AGREEMENT between Europe’s Council of Ministers and the European Parliament has been reached on the Third Railway Package, and ratification is anticipated in a vote during a plenary session in Strasbourg in September.

A ‘conciliation agreement’ was confirmed by an exchange of letters on June 20. Implementation of the Third Package will see international passenger services opened up to competition from January 1 2010, and there is a requirement for the European Commission to assess within two years after the Directive comes into force if domestic services should also be liberalised. Given that French President Nicolas Sarkozy succeeded at a European Union summit on June 24 in having a reference to ‘free and undistorted competition’ as one of the Union’s principal objectives removed from the proposed EU treaty, the chances of competition becoming mandatory on domestic passenger services would appear somewhat diminished.

The requirement for train drivers to hold a certificate stating that they meet minimum requirements in terms of medical fitness, education and professional skills was agreed. The European Railway Agency is to draw up a report 18 months after the Directive enters force identifying other staff performing safety-critical tasks who should also be required to hold a licence. On the assumption that this policy is accepted, the European Commission will then have 12 months in which to propose a new law.

Compromise was finally reached on passengers’ rights, with the Parliament persuading the Council that domestic as well as international passengers should be covered by the law when it comes into force in 2009. However, apart from certain basic rights, indefinite exemptions will be granted for short-distance services, and states will be able to exempt long-distance domestic rail services from certain provisions for an initial period of five years, with two further five-year periods to follow.

Passengers’ rights on international services include compensation worth 25% of the fare for a delay of 1 h or more and 50% for a delay of 2 h or more – provided that the operator is responsible for the delay. Ultimately, the same arrangements are envisaged for long-distance domestic services.

MEPs in the Transport Committee were later required to turn their attention to a report on freight transport logistics by MEP Inés Ayala Sander. The report included a proposal to allow rules on lorry sizes to be changed to permit a weight of 60 tonnes or a length of 25 m, but during a vote on July 12 an amendment was adopted requiring member states to seek explicit permission from the European Commission if they wished to authorise such vehicles.
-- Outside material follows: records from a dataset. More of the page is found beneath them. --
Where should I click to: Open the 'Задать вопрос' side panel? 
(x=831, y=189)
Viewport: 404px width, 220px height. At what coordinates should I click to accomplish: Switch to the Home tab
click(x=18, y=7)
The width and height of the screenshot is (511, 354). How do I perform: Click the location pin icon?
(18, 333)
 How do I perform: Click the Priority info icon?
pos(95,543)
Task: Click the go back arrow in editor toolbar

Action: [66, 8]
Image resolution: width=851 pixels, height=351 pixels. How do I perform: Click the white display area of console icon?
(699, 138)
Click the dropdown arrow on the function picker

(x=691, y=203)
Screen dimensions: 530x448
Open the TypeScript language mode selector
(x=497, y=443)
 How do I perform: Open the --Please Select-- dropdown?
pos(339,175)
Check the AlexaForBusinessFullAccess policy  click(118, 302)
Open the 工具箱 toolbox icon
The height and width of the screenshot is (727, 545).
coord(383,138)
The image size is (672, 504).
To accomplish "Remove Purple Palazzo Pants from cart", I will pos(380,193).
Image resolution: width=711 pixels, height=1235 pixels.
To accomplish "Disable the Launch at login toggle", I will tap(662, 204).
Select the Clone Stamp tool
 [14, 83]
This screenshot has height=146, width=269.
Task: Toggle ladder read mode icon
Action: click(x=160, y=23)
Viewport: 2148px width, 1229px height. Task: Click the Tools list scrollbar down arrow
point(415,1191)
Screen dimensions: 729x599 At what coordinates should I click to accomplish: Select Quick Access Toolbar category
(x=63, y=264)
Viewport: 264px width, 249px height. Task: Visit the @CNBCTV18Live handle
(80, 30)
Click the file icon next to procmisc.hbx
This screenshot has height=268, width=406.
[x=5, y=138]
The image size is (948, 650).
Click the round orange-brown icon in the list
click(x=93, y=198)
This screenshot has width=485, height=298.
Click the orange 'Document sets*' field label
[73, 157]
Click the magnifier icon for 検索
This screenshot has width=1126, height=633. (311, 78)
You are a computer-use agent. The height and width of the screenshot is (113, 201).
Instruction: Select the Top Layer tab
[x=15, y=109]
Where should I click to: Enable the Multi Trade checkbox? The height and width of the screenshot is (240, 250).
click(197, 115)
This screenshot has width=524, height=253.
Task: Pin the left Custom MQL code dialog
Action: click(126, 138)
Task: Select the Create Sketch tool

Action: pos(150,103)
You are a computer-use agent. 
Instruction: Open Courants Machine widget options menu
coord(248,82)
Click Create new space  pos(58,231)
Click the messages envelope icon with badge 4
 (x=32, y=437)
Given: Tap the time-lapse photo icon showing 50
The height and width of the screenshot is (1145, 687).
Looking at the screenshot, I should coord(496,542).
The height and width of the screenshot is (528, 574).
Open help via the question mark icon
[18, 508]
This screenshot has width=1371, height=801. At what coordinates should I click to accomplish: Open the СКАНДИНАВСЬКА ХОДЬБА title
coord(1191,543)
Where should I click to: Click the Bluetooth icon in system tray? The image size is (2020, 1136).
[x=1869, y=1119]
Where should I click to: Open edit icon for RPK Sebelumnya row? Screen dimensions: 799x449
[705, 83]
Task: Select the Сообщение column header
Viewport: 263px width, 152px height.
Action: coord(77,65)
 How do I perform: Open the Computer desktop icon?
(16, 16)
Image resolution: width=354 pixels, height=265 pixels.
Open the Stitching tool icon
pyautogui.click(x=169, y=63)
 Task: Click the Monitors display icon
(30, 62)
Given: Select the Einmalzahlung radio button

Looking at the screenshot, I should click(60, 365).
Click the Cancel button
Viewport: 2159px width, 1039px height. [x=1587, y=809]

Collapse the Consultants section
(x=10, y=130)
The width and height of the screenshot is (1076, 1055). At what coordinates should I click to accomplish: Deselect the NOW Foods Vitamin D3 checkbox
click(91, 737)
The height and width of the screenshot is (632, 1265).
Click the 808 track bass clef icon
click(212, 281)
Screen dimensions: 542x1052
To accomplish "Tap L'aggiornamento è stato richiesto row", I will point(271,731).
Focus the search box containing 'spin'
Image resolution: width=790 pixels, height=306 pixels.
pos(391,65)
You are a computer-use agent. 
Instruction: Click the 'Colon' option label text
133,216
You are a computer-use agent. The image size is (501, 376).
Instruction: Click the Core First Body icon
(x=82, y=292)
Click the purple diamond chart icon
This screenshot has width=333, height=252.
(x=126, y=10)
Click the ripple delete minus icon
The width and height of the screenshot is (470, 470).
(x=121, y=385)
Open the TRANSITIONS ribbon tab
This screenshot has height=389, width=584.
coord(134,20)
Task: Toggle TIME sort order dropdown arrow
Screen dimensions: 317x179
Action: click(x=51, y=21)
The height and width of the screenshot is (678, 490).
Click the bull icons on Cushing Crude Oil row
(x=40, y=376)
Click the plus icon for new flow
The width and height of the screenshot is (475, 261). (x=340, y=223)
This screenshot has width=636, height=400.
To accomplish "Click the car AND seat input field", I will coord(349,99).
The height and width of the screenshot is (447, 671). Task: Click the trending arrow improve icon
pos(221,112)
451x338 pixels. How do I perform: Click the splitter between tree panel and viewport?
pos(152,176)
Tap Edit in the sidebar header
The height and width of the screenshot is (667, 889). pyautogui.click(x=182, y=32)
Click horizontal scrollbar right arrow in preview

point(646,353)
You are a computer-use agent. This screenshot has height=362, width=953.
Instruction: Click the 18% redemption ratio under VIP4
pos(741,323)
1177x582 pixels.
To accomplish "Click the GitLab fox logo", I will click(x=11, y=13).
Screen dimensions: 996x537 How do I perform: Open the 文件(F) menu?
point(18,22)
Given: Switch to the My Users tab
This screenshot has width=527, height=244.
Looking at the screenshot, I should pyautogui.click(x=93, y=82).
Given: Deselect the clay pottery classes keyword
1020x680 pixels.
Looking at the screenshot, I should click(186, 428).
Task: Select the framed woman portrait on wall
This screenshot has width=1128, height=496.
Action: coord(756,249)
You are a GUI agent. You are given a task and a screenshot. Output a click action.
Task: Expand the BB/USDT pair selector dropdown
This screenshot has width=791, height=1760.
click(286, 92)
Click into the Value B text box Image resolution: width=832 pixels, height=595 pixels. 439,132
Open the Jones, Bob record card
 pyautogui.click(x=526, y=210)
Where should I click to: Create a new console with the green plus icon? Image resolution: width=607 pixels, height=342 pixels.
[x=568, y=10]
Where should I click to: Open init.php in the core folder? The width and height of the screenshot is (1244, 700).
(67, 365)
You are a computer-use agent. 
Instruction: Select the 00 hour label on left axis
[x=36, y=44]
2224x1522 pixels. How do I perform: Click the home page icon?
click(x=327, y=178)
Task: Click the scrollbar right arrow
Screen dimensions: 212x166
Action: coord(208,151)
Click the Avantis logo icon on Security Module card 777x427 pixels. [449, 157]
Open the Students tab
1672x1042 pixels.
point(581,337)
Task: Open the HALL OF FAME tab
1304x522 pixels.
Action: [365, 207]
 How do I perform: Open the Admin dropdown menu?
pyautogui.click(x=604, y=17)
The Commission is shortly to launch a study on the possible effects of mega-trucks on the European road network, other than in Sweden and Finland where they are already permitted. Pressure to sanction the use of larger lorries is certain to rise, and Europe’s railway organisations launched their own campaign against the proposal on July 20. Publishing a document setting out the likely effects of mega-trucks, UIC, CER, EIM, UIRR, Unife and ERFA warned that they would cause a ‘re-shift’ of traffic from rail to road, putting intermodal traffic in particular at risk; a study by English Welsh & Scottish Railway has indicated that bulk traffic could also switch to road.

The railway organisations also drew attention to the need for significant levels of funding to strengthen bridges and modify road infrastructure to accommodate heavier and longer vehicles, warning also that the external costs generated by heavier lorries would not be borne by users but by taxpayers. CER took the opportunity of emphasising these points at a meeting with Transport Commissioner Jacques Barrot on July 18, calling for the EU to integrate its transport and environmental policies. Use of mega-trucks, it said, would reduce prices in the road sector as external costs were not taken into account – so switching traffic from rail to road and contradicting a fundamental tenet of EU transport policy.

A pointer to the likely outcome of the debate may come on October 10 when transport ministers in the German Länder are due to decide whether giant lorries should be permitted on German roads.